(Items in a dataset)
%%

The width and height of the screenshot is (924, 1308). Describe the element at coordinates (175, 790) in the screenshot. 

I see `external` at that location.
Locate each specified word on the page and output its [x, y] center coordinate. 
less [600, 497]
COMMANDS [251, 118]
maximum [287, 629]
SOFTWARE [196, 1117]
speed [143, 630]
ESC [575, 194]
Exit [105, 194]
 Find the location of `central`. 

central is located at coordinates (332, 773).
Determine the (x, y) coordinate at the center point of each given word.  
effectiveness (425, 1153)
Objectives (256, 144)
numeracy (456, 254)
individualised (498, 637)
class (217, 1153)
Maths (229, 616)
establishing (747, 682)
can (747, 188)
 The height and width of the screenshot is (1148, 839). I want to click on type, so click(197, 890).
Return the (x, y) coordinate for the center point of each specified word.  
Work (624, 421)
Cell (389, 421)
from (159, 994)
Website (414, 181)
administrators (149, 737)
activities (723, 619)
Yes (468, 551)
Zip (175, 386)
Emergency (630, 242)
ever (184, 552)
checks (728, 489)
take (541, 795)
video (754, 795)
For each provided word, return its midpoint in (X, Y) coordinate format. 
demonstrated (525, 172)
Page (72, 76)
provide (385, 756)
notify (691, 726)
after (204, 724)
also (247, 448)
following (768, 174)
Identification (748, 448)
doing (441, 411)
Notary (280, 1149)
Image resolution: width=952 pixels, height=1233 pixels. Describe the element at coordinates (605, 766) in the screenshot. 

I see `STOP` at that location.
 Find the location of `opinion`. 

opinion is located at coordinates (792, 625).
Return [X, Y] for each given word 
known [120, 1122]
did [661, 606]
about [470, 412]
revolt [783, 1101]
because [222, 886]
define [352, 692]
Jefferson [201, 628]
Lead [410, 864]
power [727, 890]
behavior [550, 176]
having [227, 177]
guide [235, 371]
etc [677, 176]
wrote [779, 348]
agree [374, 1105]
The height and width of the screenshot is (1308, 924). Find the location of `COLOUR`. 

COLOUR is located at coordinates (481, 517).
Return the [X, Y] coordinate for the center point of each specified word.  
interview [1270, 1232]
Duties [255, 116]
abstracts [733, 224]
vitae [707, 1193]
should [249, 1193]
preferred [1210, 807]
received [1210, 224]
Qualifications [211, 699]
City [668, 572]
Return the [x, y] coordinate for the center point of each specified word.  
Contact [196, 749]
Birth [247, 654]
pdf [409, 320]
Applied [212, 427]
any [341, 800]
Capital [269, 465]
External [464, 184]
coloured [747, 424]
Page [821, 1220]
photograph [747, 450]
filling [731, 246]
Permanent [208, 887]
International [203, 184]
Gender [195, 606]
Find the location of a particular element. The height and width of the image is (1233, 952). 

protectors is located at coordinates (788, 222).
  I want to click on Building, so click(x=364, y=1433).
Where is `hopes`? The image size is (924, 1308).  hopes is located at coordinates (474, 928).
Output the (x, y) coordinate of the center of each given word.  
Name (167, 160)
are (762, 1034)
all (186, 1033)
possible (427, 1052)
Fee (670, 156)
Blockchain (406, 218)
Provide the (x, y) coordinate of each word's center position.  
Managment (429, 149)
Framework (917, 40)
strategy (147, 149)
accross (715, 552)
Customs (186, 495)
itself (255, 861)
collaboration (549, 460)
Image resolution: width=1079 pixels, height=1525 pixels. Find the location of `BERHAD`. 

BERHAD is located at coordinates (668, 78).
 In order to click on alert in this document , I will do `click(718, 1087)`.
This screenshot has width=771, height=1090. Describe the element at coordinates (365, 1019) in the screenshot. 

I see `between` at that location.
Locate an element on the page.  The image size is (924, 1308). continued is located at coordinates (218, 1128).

%%

● DIRECTION:
Return the listing verbatim, from its first line through the line containing "agree [374, 1105]", including both of those lines.

● FULL SOLUTION:
The width and height of the screenshot is (924, 1308). Describe the element at coordinates (175, 790) in the screenshot. 

I see `external` at that location.
Locate each specified word on the page and output its [x, y] center coordinate. 
less [600, 497]
COMMANDS [251, 118]
maximum [287, 629]
SOFTWARE [196, 1117]
speed [143, 630]
ESC [575, 194]
Exit [105, 194]
 Find the location of `central`. 

central is located at coordinates (332, 773).
Determine the (x, y) coordinate at the center point of each given word.  
effectiveness (425, 1153)
Objectives (256, 144)
numeracy (456, 254)
individualised (498, 637)
class (217, 1153)
Maths (229, 616)
establishing (747, 682)
can (747, 188)
 The height and width of the screenshot is (1148, 839). I want to click on type, so click(197, 890).
Return the (x, y) coordinate for the center point of each specified word.  
Work (624, 421)
Cell (389, 421)
from (159, 994)
Website (414, 181)
administrators (149, 737)
activities (723, 619)
Yes (468, 551)
Zip (175, 386)
Emergency (630, 242)
ever (184, 552)
checks (728, 489)
take (541, 795)
video (754, 795)
For each provided word, return its midpoint in (X, Y) coordinate format. 
demonstrated (525, 172)
Page (72, 76)
provide (385, 756)
notify (691, 726)
after (204, 724)
also (247, 448)
following (768, 174)
Identification (748, 448)
doing (441, 411)
Notary (280, 1149)
Image resolution: width=952 pixels, height=1233 pixels. Describe the element at coordinates (605, 766) in the screenshot. 

I see `STOP` at that location.
 Find the location of `opinion`. 

opinion is located at coordinates (792, 625).
Return [X, Y] for each given word 
known [120, 1122]
did [661, 606]
about [470, 412]
revolt [783, 1101]
because [222, 886]
define [352, 692]
Jefferson [201, 628]
Lead [410, 864]
power [727, 890]
behavior [550, 176]
having [227, 177]
guide [235, 371]
etc [677, 176]
wrote [779, 348]
agree [374, 1105]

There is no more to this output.